For Data submissions related to

All ContactGenie Products



WHEREAS for the purposes of facilitating troubleshooting services to any individual or organization by The Claxton Group ( “Company”) , which includes the necessity of the disclosure of certain confidential information, such information considered proprietary to the party disclosing such information.


WHEREAS for the purposes of this Agreement, “Confidential Information” (hereinafter “Information”) means information or data that is disclosed by a party (the “Disclosing Party” ) to the Company that is proprietary and confidential in nature, which Information relates exclusively to contact lists in electronic form used as input to the Company’s products known as ContactGenie Importer and ContactGenie DataPorter and where such Information has been specifically requested by the Company in order to facilitate and expedite the resolution of an issue reported by the Disclosing Party.


NOW THEREFORE, in consideration of the foregoing premises and the covenants herein contained, the parties hereto agree that disclosures of Information shall be governed as follows:

  1. The Information, and all rights, title and interest thereto, shall remain the property of the Disclosing Party. The Company shall not use, reproduce, or directly or indirectly disclose or allow access to the Information except as required to facilitate the resolution of the problem reported. The Company shall not use the Information for its own corporate purposes, or for the purposes of its customers, subject to this Agreement.

  2. The Company shall not permit any agent, employee, or contractor, to copy, reproduce, sell, assign, license, market, transfer, or otherwise disclose the Information to any person, firm, or corporation without the express prior written consent of the Disclosing Party. The Company agrees to disclose the Information only to its employees, agents, or contractors with a direct need to know for the purposes of resolving a reported issue, and who are bound by obligations of confidentiality no less restrictive than the terms of this Agreement.

  3. The Information, including any copies thereof, shall be deemed to be the exclusive property of the Disclosing Party.

  4. The Company shall have no obligations under this Agreement as to the Information where such Information:
    • has not been specifically requested by the Company in advance of being submitted,
    • is not specifically related to “problem reports” submitted by the Disclosing Party
    • is known at or prior to the time of disclosure, provided that such prior knowledge can be substantiated by evidence antedating the disclosure,
    • can be independently developed by the Company without the use of the Information,
    • becomes known to the Company from another source without obligation of confidentiality,
    • is or becomes part of the public domain through no wrongful act of the Company,
    • is disclosed pursuant to any judicial, regulatory, or governmental request or order, provided that the company takes reasonable steps to give the Disclosing Party sufficient prior notice to enable such party to contest or limit any such request or order, and ensures that only that portion of the Information which is legally required to be disclosed is disclosed.

  5. This Agreement shall remain in perpetuity.

  6. This Agreement shall apply to, and benefit any, successors and assigns of the disclosing party.
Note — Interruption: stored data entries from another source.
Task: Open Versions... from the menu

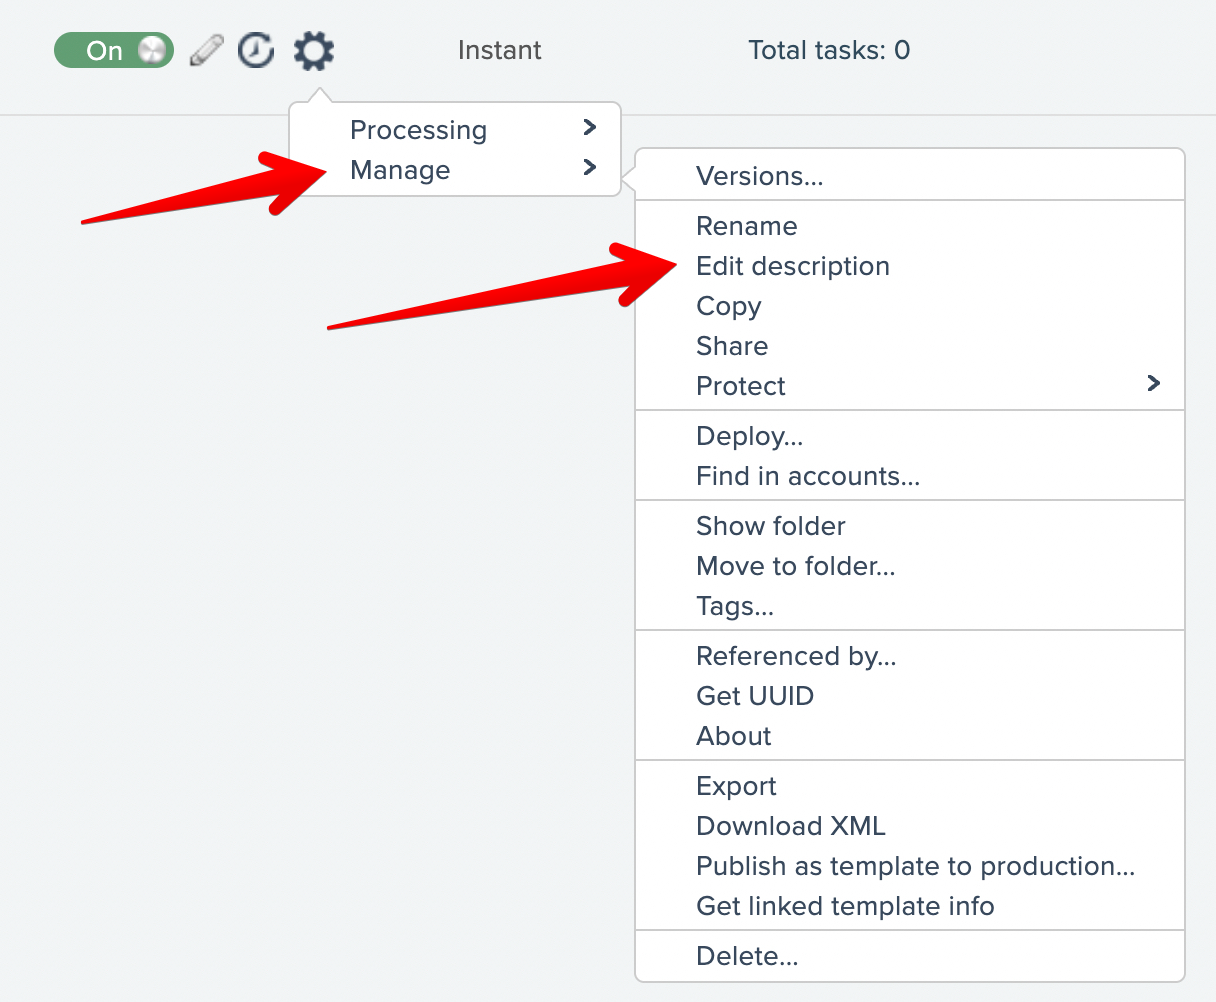Action: tap(759, 176)
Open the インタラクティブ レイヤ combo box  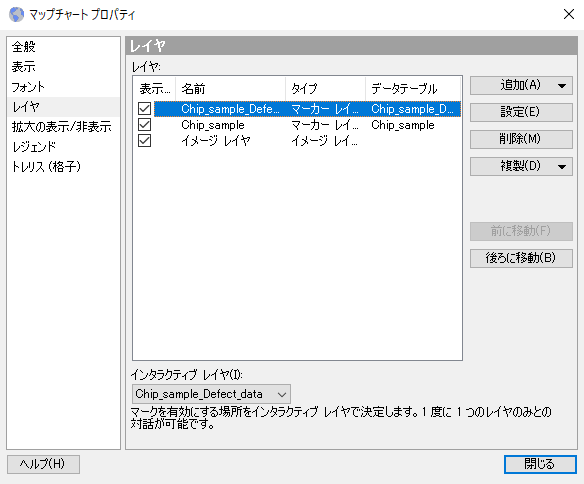(x=211, y=394)
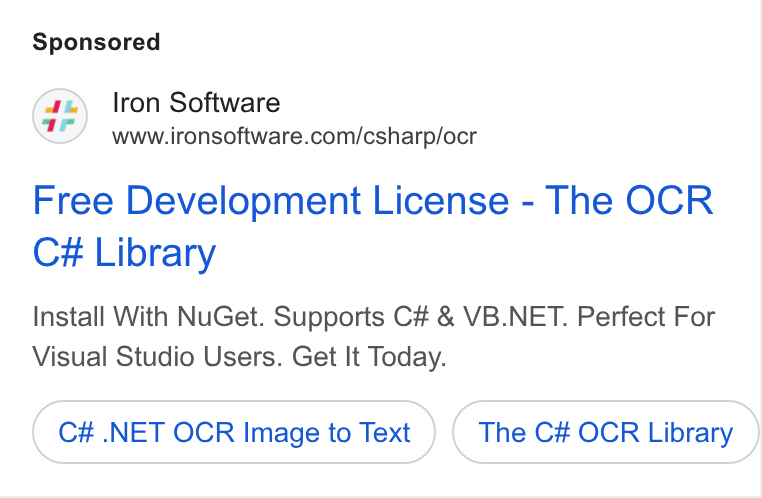This screenshot has height=498, width=762.
Task: Click the word 'Software' in the advertiser name
Action: point(225,103)
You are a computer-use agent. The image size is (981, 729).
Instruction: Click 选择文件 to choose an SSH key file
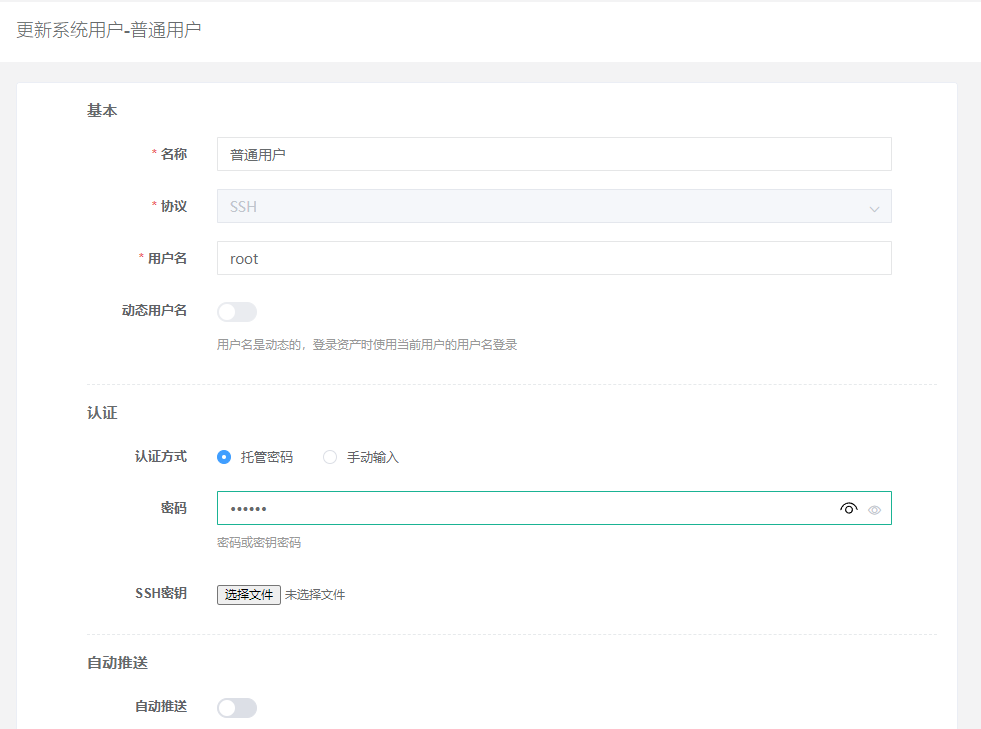247,594
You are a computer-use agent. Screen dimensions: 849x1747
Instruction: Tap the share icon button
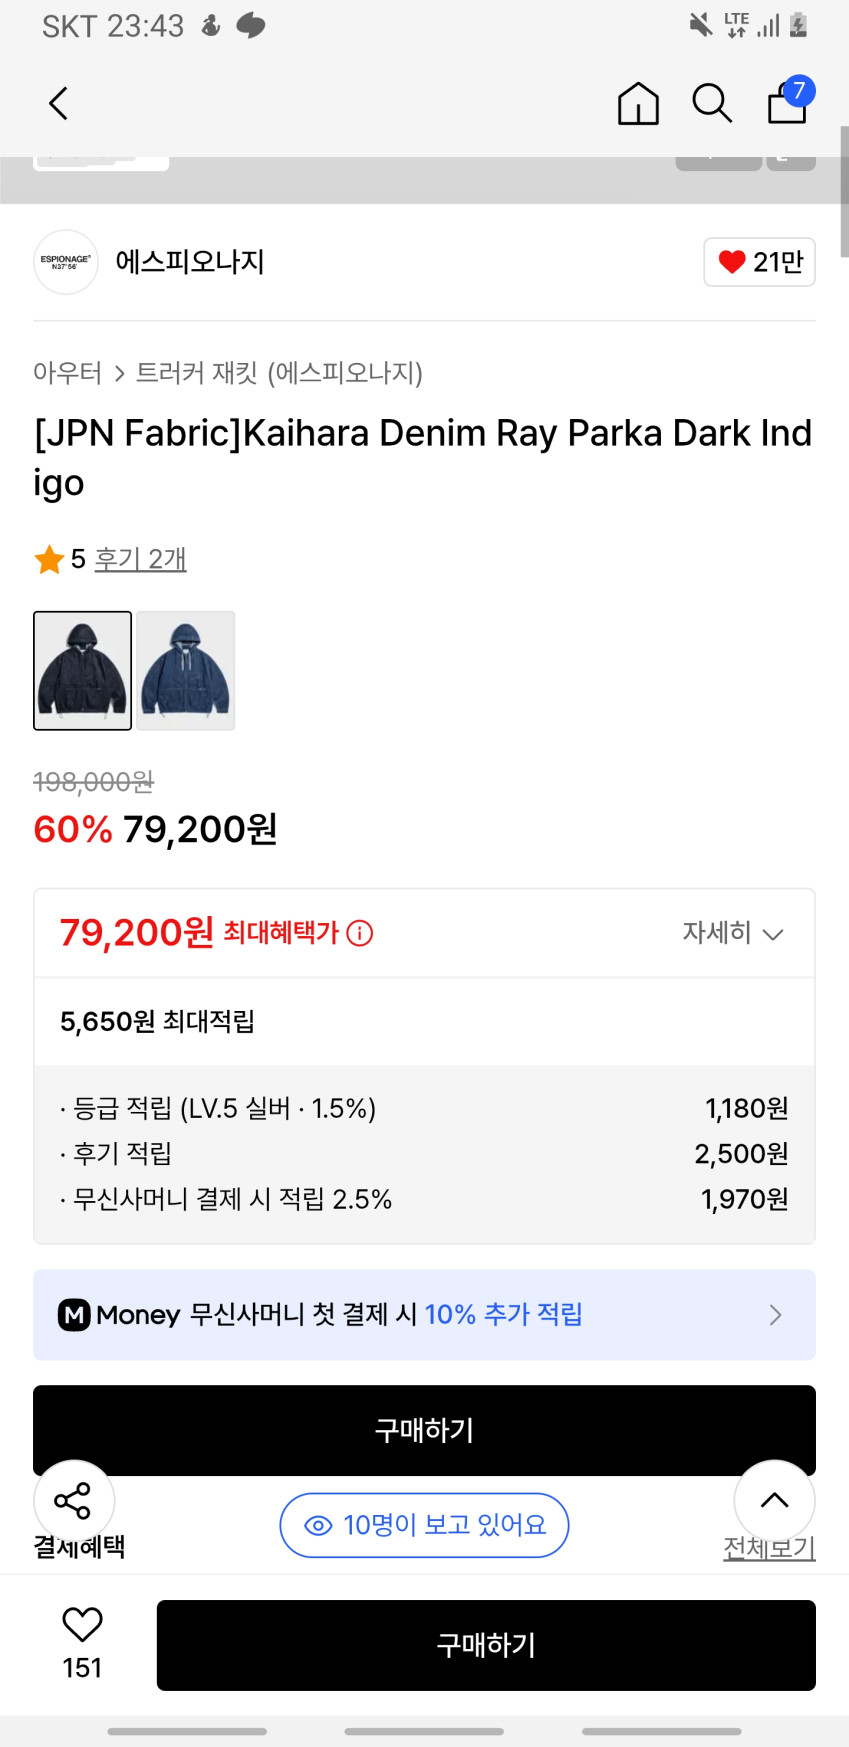[73, 1500]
This Agreement imposes no obligations on either party to enter into any further agreements and does not supersede any prior or future non-disclosure agreement that may be or come into force unless explicitly identified in such other agreement.

  7. The parties agree that any breach shall necessitate the entry of a temporary or permanent injunction preventing unauthorized disclosure or use of the Information without proof or damage, and further that the aggrieved party shall also be entitled to any other remedies available at law or in equity. The parties agree that this Agreement shall be governed in accordance with the laws of the Province of Ontario, Canada, and that any dispute shall lie in the Courts of the Greater Toronto Area (GTA).